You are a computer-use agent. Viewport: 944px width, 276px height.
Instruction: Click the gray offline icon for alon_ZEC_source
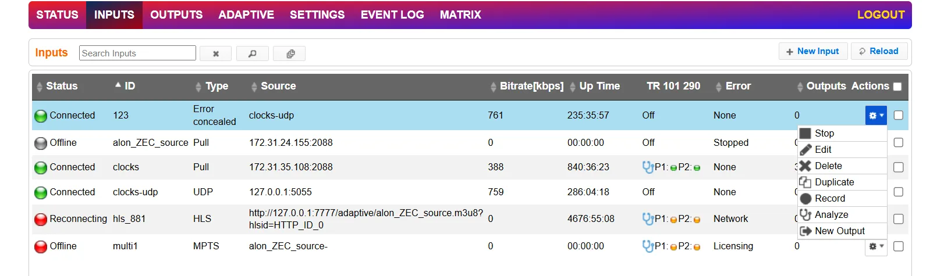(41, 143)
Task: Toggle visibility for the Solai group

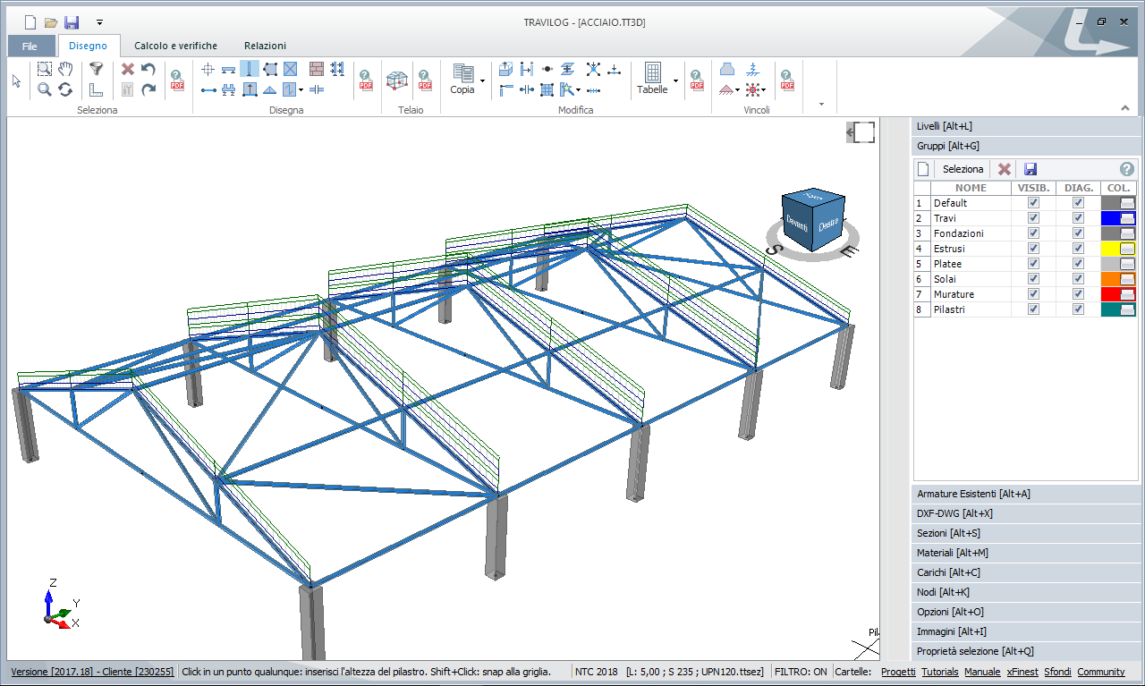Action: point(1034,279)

# # # # #

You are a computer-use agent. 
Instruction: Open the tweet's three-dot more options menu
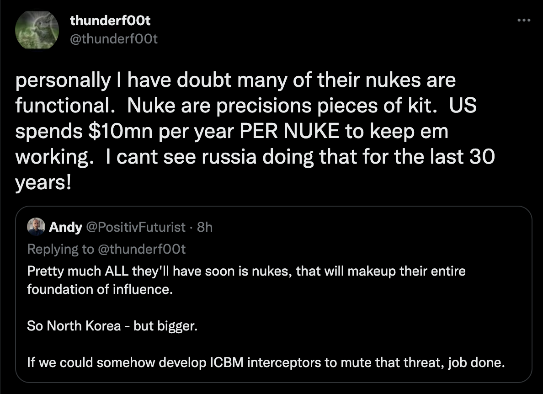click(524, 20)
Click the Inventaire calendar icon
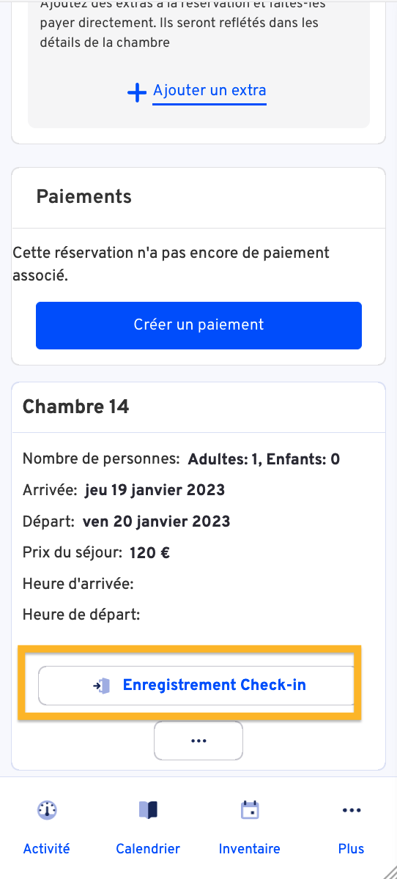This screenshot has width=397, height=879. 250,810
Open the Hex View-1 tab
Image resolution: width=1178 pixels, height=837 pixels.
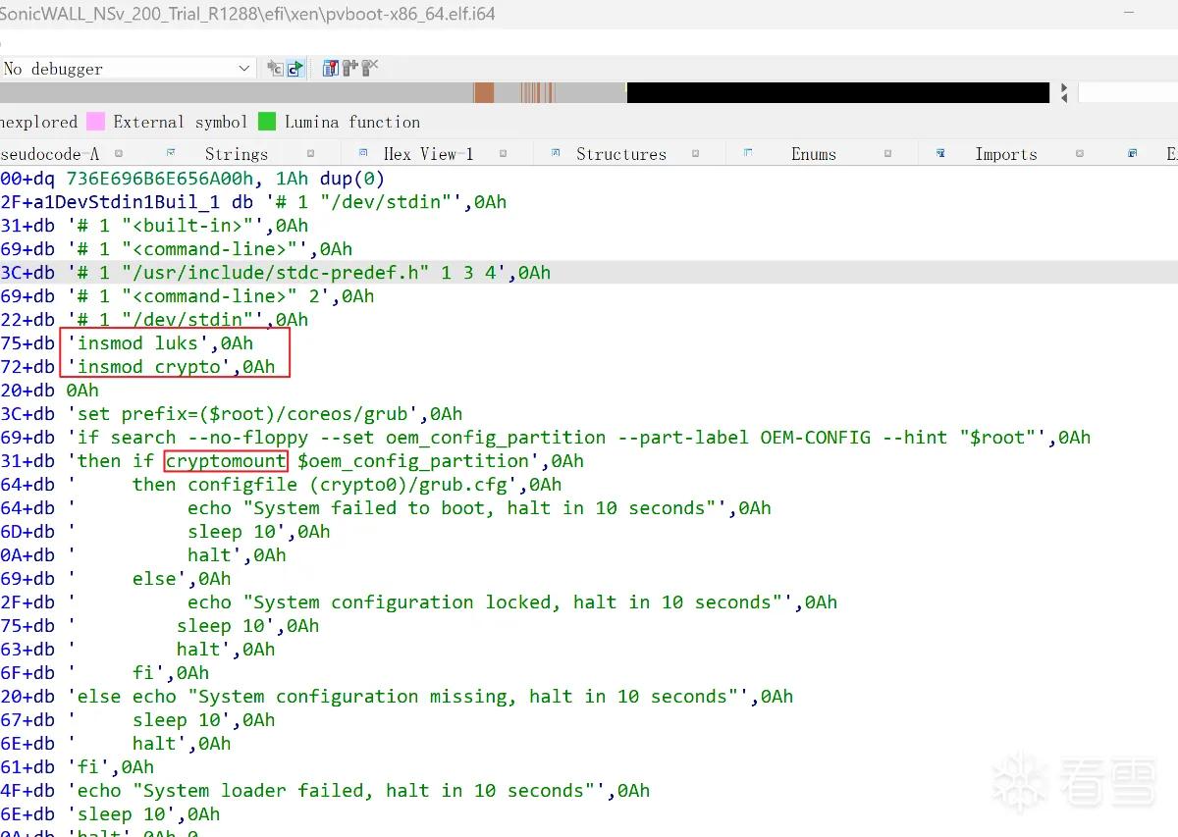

# # # # #

=== Task instructions ===
Track down every line in the entries that includes the string "computer", and copy it.

=== Reply ===
You are a computer-use agent. Viewport: 944px width, 276px height.
You are a computer-use agent. 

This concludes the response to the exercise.